Extended Data Fig. 1: miRNA from plants and mammals are pseudouridylated.
From: Pseudouridine guides germline small RNA transport and epigenetic inheritance
(a) Immunoprecipitation with anti-Ψ antibody enriches for Ψ-containing RNAs produced through in vitro transcription (IVT) as determined by mass spectrometry (n = 3 biological replicates, error bars ± SD). (b) Immuno-dot blot of 100 ng total input RNA or 100 ng RNA immunoprecipitated with anti-Ψ antibody or control immunoglobulin G (IgG). 100 ng of 100% Ψ IVT RNA was used as control. (c) Volcano plot of miRNAs enriched by small RNA immunoprecipitation using a Ψ-specific antibody (Ψ-IP) in mouse fibroblast NIH/3T3 cells compared to input fractions.
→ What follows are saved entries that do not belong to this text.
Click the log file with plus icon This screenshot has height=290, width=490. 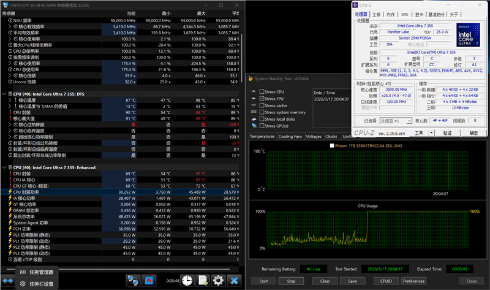[203, 280]
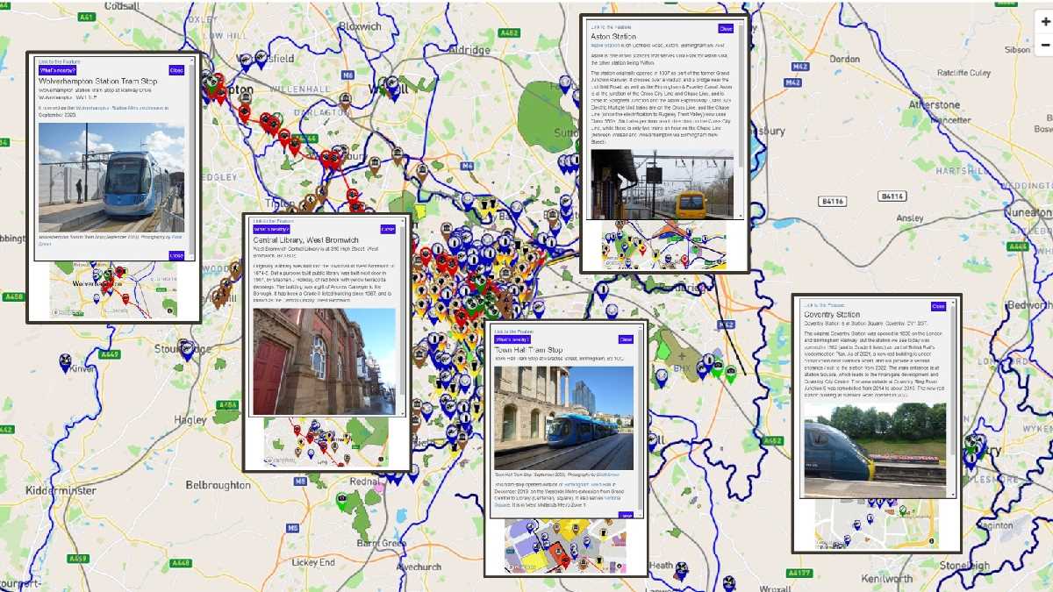Click the Wolverhampton tram photo
The width and height of the screenshot is (1053, 592).
point(111,177)
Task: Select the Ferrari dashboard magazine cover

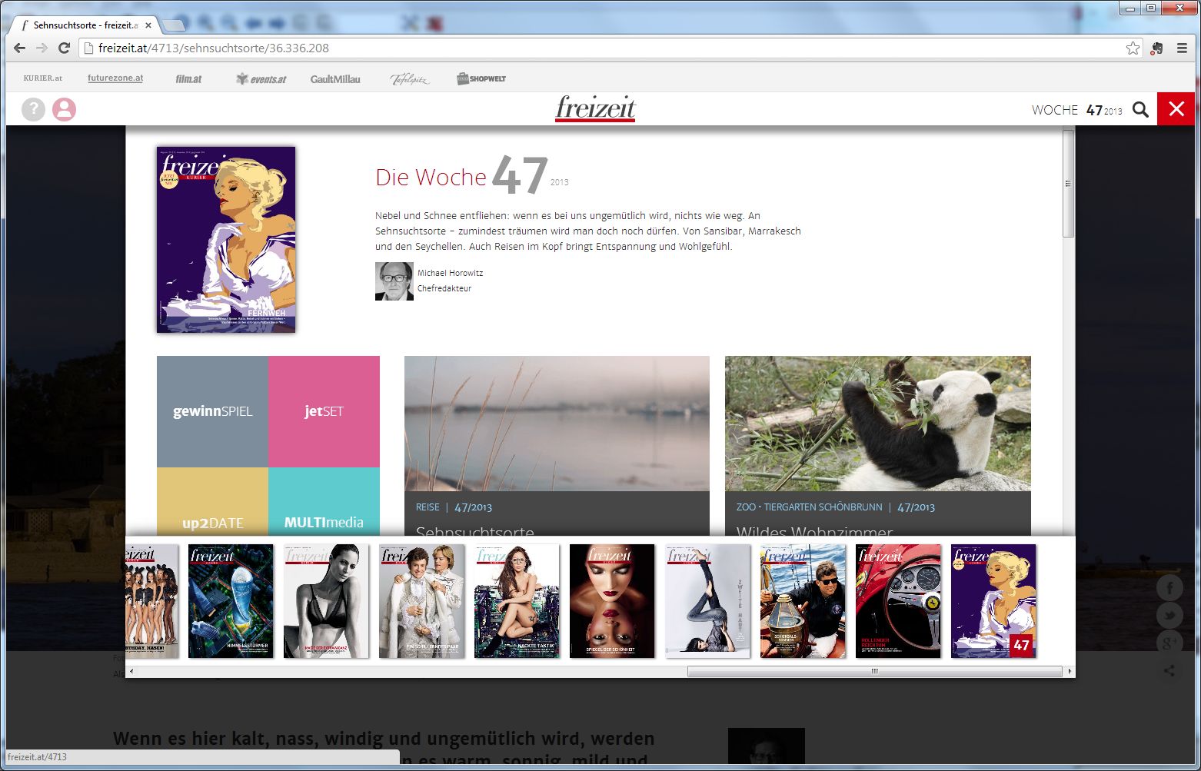Action: click(898, 601)
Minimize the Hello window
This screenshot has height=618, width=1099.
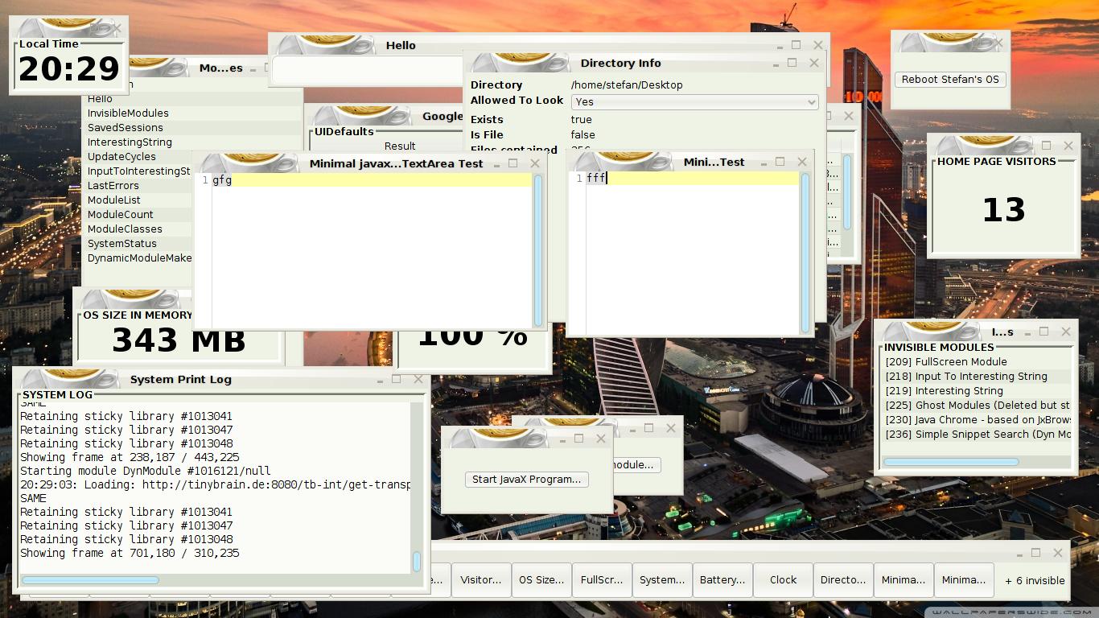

Significantly enriched and depleted miRNAs are highlighted in blue (padj<0.01; DESeq2, Benjamini and Hochberg correction for multiple comparisons; n = 3 biological replicates). (d) Validation of enriched miRNAs using qRT-PCR. (e) Ψ-enrichment of miRNAs affected by PUS1 knockdown (KD) 3 days and 6 days after PUS1 shRNA transfection of NIH/3T3 cells. (f) Arabidopsis AGO proteins and Dyskerin subunit NHP2 were fused at the N-terminus to N- and C- terminally split YFP, respectively. Positive interaction is shown by YFP signal, with 35S::RFP as an expression control. (g) Ψ-enrichment of precursor pri-miRNAs in Arabidopsis flower buds plotted against pri-miRNAs bound to NHP2 (blue) and detected by RIP-seq in 2 or more replicates (orange). (h) Violin plot showing significant difference between NHP2-enriched and non-enriched pri-miRNA in Ψ enrichment of the mature miRNA by Ψ -IP (Log2 IP/IgG; numbers below violins indicate number of miRNA analyzed;one-way ANOVA; **p < 0.01).